Pruitt has routinely sat in first- and business-class seats during his commercial flights, a practice EPA officials have defended as essential to ensure his protection amid vulgar, aggressive encounters and unprecedented threats.

Henry Barnet, the director of EPA’s Office of Criminal Enforcement, said on Thursday that the intimate first-class quarters help security agents minimize risks, allowing them to push and pull Pruitt away from any materializing threats.

EPA representatives did not immediately respond to emailed requests for comment on the newly released documents.

American Oversight, a liberal watchdog group, called on the Office of Special Counsel to investigate whether Pruitt’s first-class trips are misusing taxpayer funds.

"Scott Pruitt is free to spend his own money to avoid sitting next to the ‘deplorables’ in coach, but if he really considers talking with ordinary Americans to be a security threat, he probably shouldn’t be in public service," said Austin Evers, the group’s executive director.
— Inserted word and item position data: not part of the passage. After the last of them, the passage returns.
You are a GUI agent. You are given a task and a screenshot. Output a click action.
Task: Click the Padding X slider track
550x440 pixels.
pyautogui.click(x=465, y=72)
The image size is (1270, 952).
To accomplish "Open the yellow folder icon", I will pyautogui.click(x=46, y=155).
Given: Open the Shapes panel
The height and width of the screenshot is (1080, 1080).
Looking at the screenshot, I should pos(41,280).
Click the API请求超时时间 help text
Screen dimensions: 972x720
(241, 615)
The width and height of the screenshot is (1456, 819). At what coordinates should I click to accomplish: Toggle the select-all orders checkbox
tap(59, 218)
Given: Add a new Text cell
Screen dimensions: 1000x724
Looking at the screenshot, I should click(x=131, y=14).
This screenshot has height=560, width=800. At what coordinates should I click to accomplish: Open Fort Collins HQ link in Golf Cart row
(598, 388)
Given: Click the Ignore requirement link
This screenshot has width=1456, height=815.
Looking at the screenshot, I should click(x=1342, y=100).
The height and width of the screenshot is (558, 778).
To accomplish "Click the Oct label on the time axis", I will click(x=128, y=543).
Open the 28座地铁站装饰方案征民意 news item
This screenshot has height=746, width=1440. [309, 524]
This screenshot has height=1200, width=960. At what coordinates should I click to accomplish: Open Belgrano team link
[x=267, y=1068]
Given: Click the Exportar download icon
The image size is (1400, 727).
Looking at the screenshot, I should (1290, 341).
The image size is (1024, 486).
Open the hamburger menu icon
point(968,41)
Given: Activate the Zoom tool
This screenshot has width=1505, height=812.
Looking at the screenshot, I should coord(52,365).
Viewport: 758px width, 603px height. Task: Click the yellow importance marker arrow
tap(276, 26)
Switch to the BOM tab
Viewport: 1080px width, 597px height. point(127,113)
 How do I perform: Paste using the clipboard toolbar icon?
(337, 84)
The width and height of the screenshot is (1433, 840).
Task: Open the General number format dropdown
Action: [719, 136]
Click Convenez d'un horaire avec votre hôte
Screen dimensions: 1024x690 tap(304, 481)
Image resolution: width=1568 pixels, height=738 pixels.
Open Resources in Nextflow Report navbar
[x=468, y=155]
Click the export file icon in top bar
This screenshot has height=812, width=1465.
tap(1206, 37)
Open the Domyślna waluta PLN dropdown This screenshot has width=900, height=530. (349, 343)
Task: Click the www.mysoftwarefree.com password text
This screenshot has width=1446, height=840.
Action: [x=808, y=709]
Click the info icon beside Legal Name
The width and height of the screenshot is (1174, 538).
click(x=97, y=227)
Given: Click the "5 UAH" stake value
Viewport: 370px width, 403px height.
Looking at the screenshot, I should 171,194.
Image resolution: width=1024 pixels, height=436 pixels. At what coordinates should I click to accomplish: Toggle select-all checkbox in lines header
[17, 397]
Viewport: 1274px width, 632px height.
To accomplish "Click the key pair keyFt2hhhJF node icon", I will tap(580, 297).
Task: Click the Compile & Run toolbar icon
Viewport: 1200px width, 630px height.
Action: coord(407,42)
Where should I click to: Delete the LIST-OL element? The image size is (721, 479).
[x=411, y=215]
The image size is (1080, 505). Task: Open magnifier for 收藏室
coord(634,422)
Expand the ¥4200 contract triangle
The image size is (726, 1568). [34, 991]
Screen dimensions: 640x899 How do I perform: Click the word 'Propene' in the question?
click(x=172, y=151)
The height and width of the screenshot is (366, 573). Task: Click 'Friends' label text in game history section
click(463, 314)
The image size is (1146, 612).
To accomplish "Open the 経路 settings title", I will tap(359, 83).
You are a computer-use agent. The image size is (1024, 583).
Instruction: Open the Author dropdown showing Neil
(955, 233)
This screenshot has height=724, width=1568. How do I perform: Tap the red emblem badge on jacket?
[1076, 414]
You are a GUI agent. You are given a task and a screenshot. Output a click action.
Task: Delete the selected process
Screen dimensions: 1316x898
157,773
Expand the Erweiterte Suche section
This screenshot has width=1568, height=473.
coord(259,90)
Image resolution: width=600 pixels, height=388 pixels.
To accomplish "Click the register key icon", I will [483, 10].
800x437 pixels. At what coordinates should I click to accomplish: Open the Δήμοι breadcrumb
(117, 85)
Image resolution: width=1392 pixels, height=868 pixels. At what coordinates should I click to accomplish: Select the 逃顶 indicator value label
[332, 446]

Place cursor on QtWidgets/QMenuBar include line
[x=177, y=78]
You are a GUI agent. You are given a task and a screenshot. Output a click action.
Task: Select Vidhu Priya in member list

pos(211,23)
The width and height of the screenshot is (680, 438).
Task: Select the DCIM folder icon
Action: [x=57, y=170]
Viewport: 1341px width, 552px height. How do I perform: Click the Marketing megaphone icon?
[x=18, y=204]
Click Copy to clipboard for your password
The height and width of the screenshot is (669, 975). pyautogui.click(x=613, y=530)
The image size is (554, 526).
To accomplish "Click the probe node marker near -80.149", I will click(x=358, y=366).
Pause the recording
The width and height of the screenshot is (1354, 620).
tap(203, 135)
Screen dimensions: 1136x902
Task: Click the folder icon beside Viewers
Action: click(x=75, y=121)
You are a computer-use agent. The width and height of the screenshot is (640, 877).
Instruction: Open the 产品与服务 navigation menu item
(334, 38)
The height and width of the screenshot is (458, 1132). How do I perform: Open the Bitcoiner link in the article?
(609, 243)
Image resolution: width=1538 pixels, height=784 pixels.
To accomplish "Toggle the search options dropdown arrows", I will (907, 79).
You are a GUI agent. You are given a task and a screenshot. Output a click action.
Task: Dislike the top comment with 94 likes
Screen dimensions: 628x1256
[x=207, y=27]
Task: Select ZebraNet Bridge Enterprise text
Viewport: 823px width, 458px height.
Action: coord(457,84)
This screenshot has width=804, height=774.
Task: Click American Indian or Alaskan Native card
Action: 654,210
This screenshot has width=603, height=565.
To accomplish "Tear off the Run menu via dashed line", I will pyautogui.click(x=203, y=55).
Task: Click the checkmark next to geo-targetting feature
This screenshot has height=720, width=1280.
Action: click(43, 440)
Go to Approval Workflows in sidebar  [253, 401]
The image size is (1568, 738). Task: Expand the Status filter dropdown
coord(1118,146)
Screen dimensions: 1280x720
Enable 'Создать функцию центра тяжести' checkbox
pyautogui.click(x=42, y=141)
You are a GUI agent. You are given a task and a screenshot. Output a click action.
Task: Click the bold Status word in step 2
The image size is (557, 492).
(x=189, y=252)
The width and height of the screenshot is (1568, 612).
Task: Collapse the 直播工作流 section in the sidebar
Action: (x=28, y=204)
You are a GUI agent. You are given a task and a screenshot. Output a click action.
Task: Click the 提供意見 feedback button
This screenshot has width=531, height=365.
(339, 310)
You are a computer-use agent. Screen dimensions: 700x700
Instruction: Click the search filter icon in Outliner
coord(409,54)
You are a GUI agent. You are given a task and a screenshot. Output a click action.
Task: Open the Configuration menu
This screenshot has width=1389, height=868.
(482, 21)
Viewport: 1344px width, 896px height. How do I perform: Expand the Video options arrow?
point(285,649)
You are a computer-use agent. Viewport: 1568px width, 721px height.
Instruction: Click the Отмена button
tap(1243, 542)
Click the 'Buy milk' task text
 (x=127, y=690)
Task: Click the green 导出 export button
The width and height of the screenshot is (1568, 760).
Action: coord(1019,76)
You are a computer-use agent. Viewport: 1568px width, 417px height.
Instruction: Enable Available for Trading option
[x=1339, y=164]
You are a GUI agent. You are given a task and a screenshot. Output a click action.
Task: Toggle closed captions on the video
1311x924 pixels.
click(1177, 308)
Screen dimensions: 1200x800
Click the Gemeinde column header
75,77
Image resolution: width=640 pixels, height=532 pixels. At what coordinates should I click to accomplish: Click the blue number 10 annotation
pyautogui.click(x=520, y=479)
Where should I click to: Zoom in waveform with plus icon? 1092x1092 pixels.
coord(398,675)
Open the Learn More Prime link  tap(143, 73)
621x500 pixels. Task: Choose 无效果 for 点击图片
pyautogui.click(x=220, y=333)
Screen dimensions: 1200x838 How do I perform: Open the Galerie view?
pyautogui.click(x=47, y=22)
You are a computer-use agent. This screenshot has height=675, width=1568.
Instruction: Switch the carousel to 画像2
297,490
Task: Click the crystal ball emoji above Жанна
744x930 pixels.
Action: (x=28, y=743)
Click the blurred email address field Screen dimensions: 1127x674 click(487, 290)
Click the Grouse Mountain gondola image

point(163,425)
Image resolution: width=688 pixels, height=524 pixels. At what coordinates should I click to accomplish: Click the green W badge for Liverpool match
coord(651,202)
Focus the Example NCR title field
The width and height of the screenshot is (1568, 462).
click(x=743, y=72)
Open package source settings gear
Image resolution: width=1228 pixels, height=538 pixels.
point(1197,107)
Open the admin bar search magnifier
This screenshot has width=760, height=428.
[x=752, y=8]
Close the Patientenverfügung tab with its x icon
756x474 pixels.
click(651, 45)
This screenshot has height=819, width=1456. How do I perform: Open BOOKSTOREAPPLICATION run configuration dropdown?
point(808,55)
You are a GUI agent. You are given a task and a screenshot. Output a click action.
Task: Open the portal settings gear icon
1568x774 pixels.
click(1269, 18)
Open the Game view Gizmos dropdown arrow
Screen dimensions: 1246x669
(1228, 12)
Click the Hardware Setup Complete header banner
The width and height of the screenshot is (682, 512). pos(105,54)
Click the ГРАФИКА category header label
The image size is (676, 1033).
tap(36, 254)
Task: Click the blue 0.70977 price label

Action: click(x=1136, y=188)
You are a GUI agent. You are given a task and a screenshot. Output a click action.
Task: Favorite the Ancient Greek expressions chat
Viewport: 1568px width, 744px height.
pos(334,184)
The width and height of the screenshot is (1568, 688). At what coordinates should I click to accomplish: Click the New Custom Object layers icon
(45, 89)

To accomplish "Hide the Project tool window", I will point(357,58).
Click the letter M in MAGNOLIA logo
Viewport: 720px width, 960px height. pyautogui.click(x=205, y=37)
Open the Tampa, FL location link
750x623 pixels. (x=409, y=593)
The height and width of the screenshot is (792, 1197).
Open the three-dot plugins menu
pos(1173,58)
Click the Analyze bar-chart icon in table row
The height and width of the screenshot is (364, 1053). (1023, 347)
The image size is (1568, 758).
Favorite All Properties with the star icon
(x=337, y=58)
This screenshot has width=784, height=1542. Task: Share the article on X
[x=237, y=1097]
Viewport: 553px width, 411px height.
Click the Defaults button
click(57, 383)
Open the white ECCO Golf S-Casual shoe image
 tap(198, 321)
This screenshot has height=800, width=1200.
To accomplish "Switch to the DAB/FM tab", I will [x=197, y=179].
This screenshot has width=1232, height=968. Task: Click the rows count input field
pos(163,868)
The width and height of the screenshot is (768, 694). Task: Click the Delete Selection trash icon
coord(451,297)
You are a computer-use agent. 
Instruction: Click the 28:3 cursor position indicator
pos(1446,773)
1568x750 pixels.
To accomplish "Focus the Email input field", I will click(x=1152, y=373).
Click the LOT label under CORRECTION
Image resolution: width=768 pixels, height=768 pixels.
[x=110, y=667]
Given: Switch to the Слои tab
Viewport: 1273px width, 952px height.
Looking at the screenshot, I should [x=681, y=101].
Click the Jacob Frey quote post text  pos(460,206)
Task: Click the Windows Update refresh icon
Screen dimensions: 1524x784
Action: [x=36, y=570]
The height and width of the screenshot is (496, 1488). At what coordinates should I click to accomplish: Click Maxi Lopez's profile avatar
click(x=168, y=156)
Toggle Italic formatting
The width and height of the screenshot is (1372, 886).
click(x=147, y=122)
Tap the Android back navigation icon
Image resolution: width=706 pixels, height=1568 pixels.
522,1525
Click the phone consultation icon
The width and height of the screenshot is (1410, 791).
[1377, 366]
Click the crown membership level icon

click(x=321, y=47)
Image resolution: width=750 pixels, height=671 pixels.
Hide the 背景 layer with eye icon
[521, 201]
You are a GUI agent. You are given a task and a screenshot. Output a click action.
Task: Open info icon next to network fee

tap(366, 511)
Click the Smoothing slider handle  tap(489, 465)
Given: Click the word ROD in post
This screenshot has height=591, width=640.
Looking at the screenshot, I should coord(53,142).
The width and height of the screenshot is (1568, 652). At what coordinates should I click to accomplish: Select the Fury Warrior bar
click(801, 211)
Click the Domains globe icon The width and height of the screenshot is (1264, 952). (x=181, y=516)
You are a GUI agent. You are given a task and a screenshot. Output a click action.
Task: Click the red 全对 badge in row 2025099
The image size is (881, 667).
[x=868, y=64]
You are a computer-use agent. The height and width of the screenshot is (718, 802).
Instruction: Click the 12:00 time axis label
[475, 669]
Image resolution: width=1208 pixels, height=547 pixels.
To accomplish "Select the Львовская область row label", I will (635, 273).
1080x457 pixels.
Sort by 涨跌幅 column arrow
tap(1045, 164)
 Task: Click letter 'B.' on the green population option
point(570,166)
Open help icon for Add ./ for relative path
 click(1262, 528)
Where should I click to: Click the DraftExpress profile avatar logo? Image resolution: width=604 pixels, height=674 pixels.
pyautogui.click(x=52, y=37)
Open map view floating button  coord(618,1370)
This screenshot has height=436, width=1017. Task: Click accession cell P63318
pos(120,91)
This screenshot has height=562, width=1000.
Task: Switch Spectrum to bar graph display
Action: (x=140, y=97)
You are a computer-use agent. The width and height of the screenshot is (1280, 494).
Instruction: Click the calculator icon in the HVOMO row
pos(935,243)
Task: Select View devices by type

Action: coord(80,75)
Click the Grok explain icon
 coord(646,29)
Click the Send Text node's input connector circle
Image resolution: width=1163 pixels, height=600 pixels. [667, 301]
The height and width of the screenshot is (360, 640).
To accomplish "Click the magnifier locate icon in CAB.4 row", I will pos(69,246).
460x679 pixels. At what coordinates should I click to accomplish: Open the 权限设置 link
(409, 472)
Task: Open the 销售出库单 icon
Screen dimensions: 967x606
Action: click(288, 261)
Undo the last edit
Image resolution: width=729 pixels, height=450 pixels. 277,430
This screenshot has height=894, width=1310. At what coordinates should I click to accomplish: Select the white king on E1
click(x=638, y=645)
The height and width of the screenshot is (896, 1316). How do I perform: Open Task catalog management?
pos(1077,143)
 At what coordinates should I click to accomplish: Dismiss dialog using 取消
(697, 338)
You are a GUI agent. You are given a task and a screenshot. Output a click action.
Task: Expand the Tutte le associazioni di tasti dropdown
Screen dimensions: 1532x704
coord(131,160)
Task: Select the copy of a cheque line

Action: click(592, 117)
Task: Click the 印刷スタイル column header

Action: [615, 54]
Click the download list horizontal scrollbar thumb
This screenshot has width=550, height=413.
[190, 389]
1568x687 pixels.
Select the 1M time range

Eric Schaeffer, the former EPA enforcement official who heads the Environmental Integrity Project, questioned the justification for flights ferrying Pruitt to what he said were 17 closed-door meetings with farm groups and other industries on the "Waters of the U.S." rule.

"You’re flying first class to a closed-door meeting for invited industry representatives and local politicians only," Schaeffer said. "That’s government business? Really?"

Among the newly disclosed travel is a trip from Washington to Tulsa, on Thursday, June 22 last year, with a return flight to Washington on Monday, June 26, designed to accommodate a tour of a Sapulpa, Oklahoma, facility owned by the glass and metal packaging manufacturer Ardagh Group SA.

According to the EPA’s travel voucher for the trip, the manufacturer was "having an issue in Indiana that they want to talk to the administrator about." The documents do not specifically detail what that issue was or what Pruitt discussed with Ardagh officials during his visit. And EPA officials did not respond to questions about the encounter.

But the EPA a year earlier, under President Barack Obama, had sought information from the company to ensure that furnace upgrades at its plant in Indiana complied with the Clean Air Act. 

Ardagh representatives did not respond to a request for comment.